美瑛町中町1ノ5ノ35・TEL64-6252

 ここは、美瑛町が観光客でにぎわうようになる前からの、町で一番古い喫茶店。現在、三代目店主を務める笹原成未さん(29)の祖父が、一九六一年に創業した。なんでも「東京にはお洒落な喫茶店がたくさんあるのに、美瑛には一軒もない」と、土木建築士の仕事を辞めて三十歳で始めたのだとか。
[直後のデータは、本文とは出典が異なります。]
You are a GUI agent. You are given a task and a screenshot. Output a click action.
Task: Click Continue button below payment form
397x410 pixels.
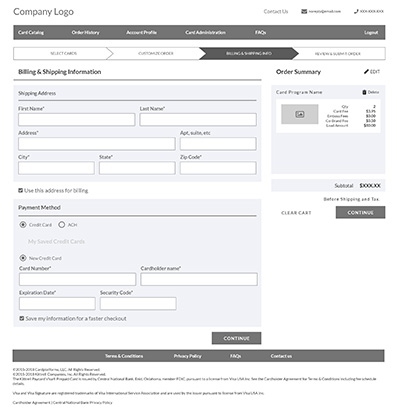tap(236, 338)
 店は、町の農家の人たちなど常連客のたまり場になったが、祖父の病気もあって店はいったん閉店。十年のブランクの後、旭川の福祉施設に勤めていた成未さんが、「祖父や昔の常連客を元気づけたい」と三年前に店を復活させた。

 昔は純喫茶だったというが、復活した店は食事も売り物。積極的に地元の食材を使い、地元客や観光客で連日にぎわっている。一番人気は、ランチ二十食限定のいろどりランチセット(千二百円)。訪れた日の内容は、インゲンのごま和え、ニンジンとゴボウなどの煮物、海鮮キムチ、キノコとニラの揚巻など、おかずが野菜を中心に九種類。それに、雑穀米ご飯と味噌汁、デザートが付く。美瑛の大地の恵みが詰まったように彩り鮮やかで、ボリュームたっぷり、しかもヘルシー。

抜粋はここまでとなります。